╭─ Text excerpt
Reminiscent of Y2K, everyone seems to be hoping that on 12:01 AM of January 1, 2021, something will happen. It’s the belief that the socio-economic-political nightmare of 2020 will end. But unlike the non-event of Y2K, there is the very real possibility that nothing will change –or even worse, send people into a deeper rut.
It is hard even to begin to list what 2020 has wrought. As I write this, the coronavirus pandemic continues to kill roughly the same number of people as 9/11 on a daily basis. Some of whom were beloved leaders and public figures. Millions have suddenly plunged into poverty – causing food lines to grow longer than testing lines. Our youth are experiencing their childhood deprived of proper education and cherished memories like proms, graduations, parties, and awards that normally commemorate happy stages of life. These are just some of the most pressing issues. Many overarching problems and inequalities not only continue to exist but are often exacerbated by the situation. The country is crying out for decisive action, but despite this crippling urgency, our government at-large is stuck in ineffective gridlock.
╰─
╭─ Given entries
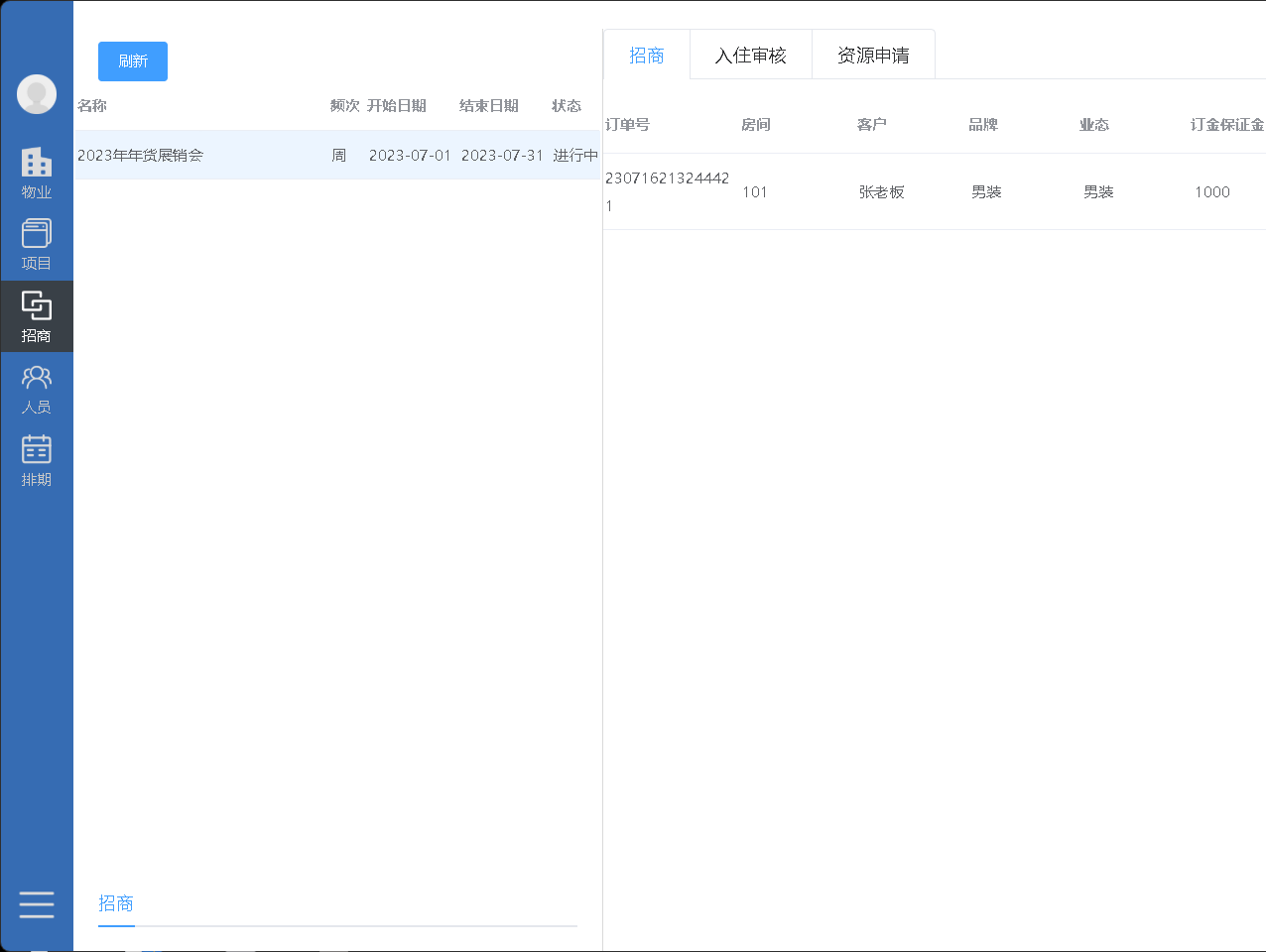
Task: Click the 刷新 refresh button
Action: [x=132, y=61]
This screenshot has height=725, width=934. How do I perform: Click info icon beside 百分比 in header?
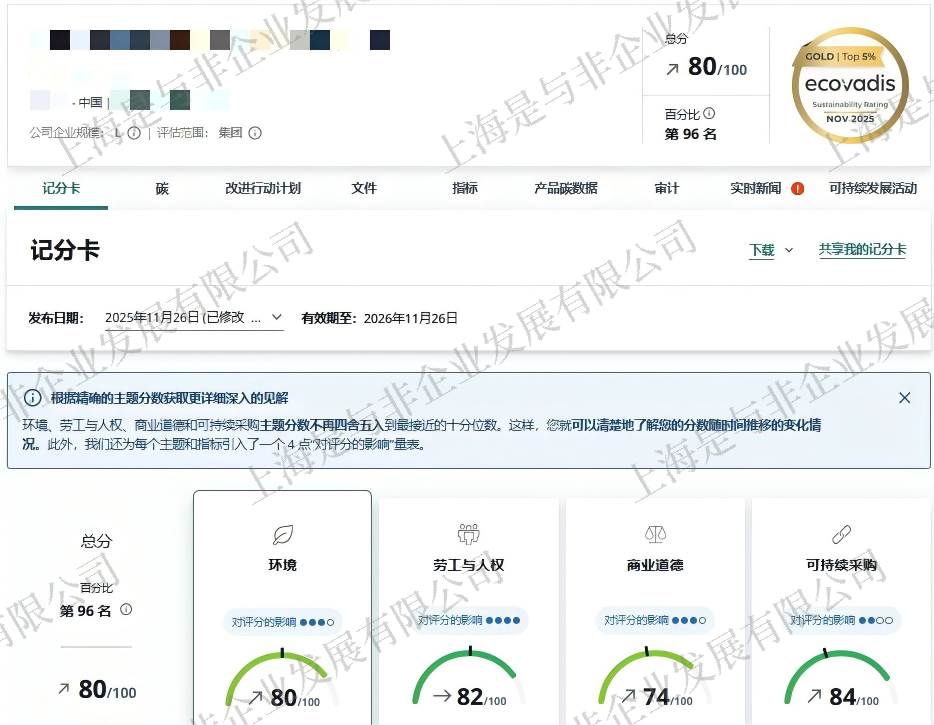[x=709, y=114]
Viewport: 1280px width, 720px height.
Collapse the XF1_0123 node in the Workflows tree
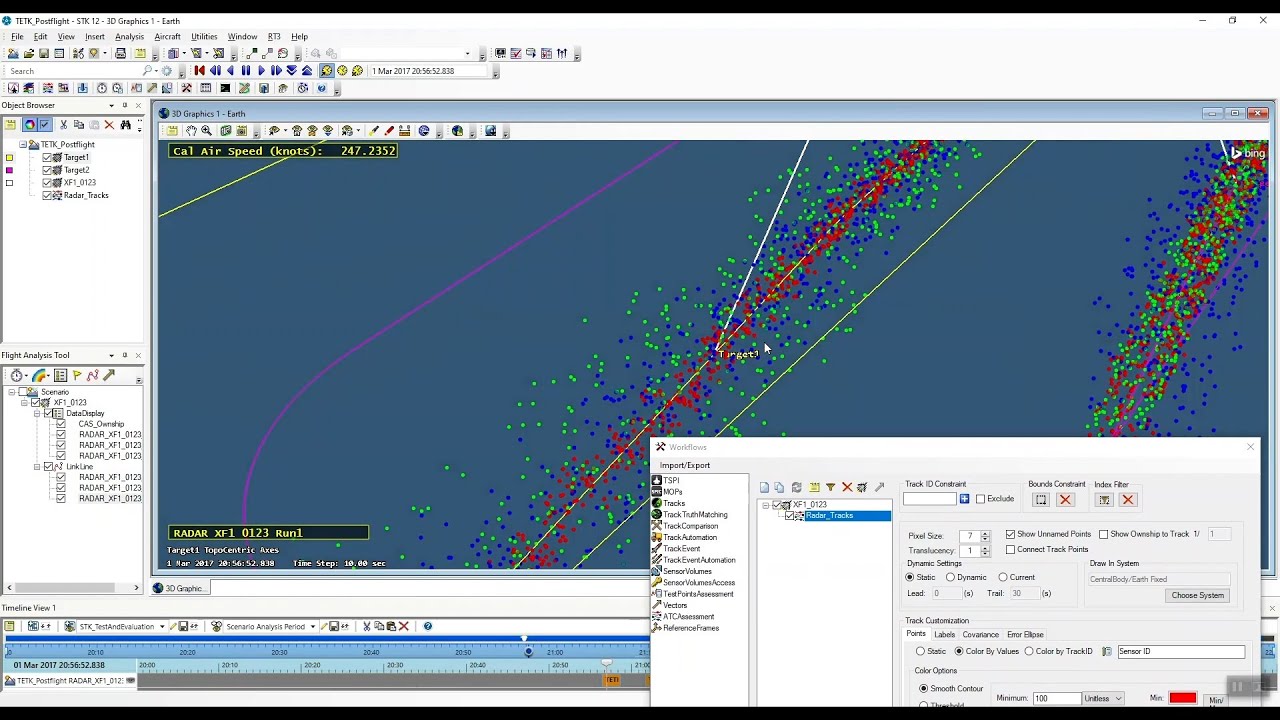tap(765, 505)
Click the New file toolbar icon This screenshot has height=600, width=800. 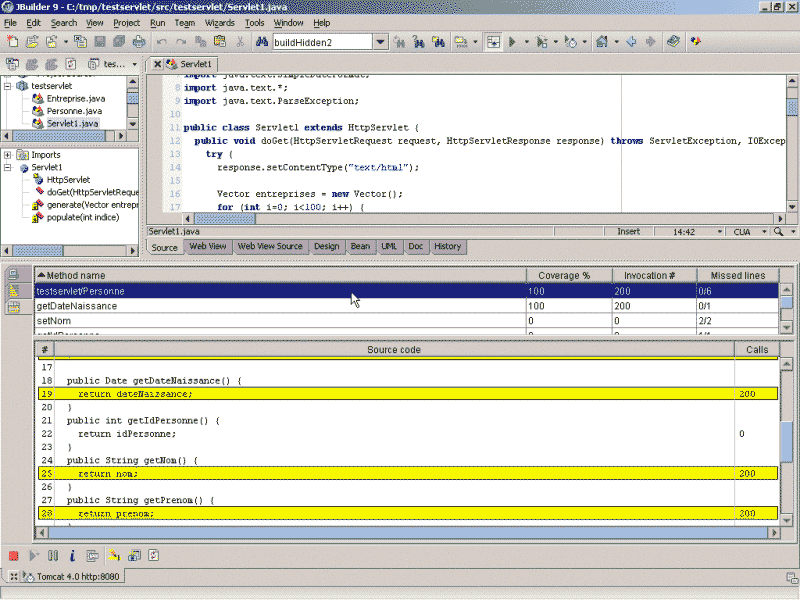click(13, 42)
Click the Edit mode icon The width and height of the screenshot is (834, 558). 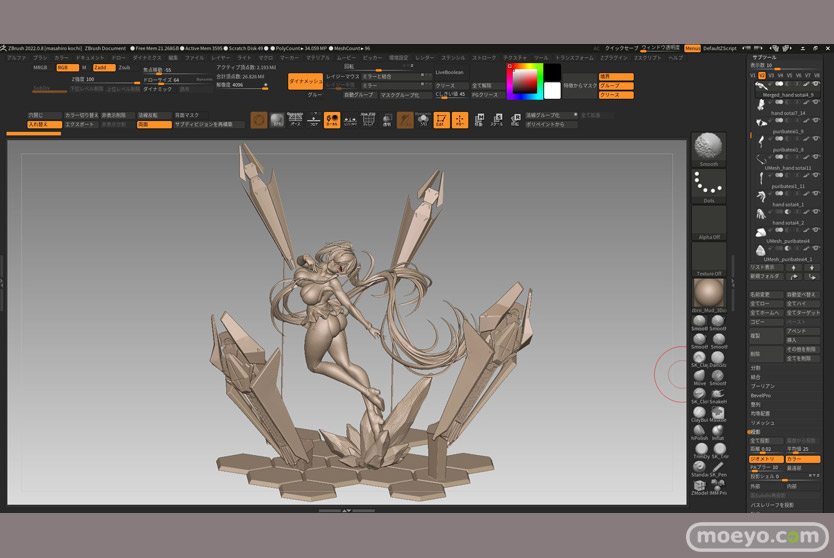pyautogui.click(x=441, y=120)
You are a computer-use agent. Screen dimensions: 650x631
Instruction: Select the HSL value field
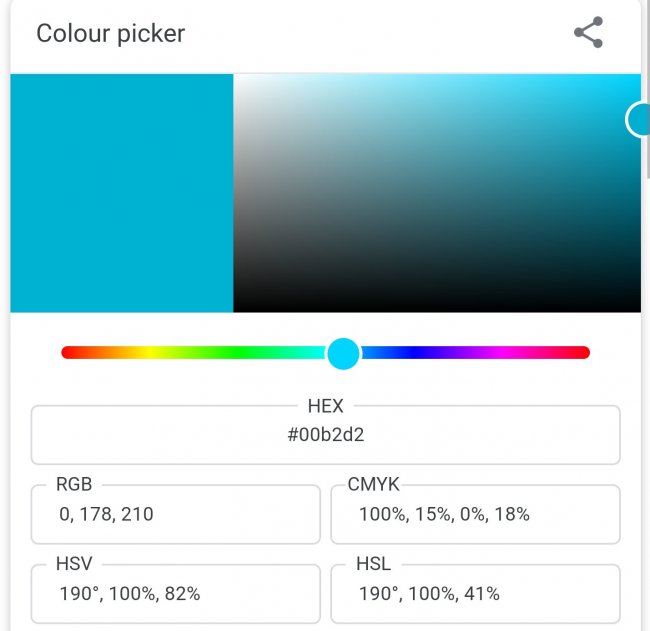[475, 594]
╰─
• _Work request_
Repeat the passage from the text on 2020, from "It is hard even" to "in ineffective gridlock.", word for word.

• _Solution to this task_
It is hard even to begin to list what 2020 has wrought. As I write this, the coronavirus pandemic continues to kill roughly the same number of people as 9/11 on a daily basis. Some of whom were beloved leaders and public figures. Millions have suddenly plunged into poverty – causing food lines to grow longer than testing lines. Our youth are experiencing their childhood deprived of proper education and cherished memories like proms, graduations, parties, and awards that normally commemorate happy stages of life. These are just some of the most pressing issues. Many overarching problems and inequalities not only continue to exist but are often exacerbated by the situation. The country is crying out for decisive action, but despite this crippling urgency, our government at-large is stuck in ineffective gridlock.